**** Input data ****
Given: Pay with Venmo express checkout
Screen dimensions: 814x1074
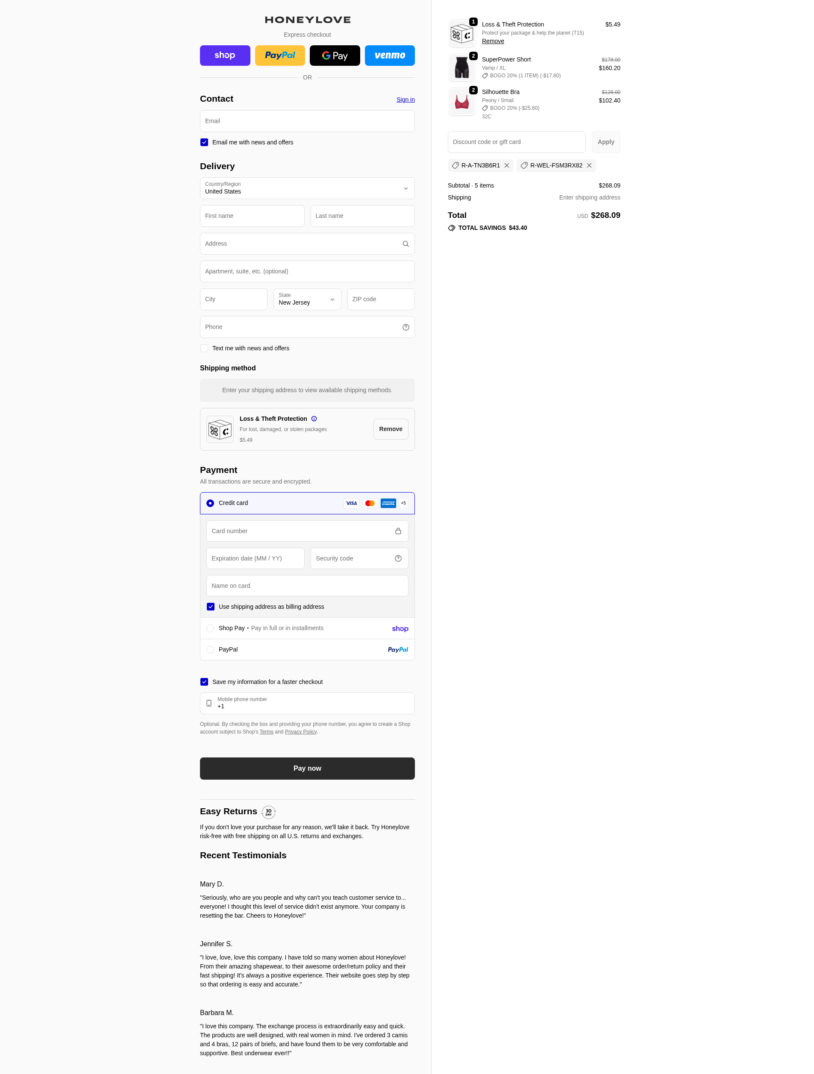Looking at the screenshot, I should (390, 55).
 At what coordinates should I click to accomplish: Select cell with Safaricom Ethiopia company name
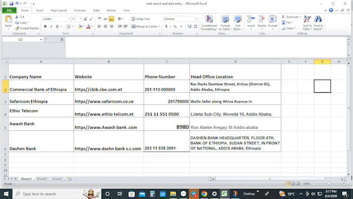click(41, 98)
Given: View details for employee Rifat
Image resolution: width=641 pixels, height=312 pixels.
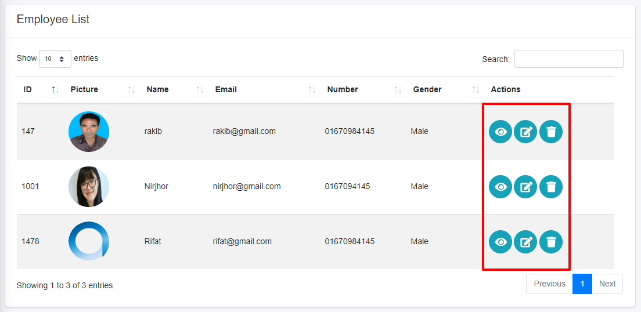Looking at the screenshot, I should (x=500, y=242).
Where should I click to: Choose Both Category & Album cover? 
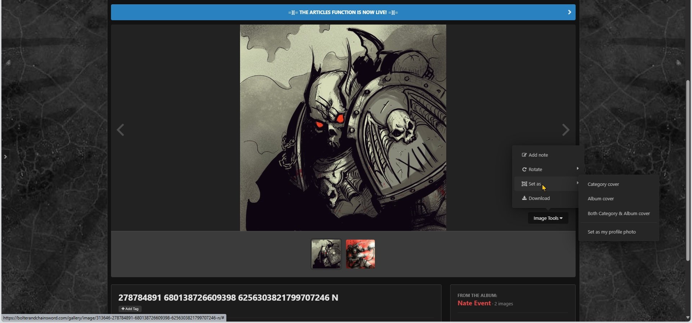click(x=618, y=213)
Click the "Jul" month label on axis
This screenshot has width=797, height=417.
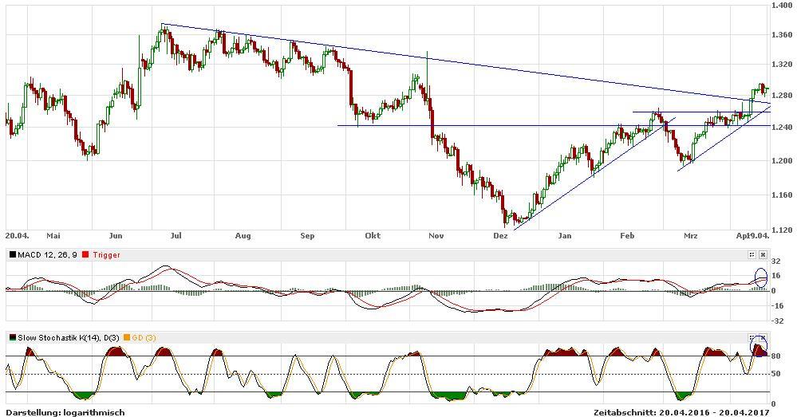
****
▸ Problem to work on
When a line in the records above contains the word "Given", copy it.

▸ The completed task
Given: Pay with Venmo express checkout
Given: View details for employee Rifat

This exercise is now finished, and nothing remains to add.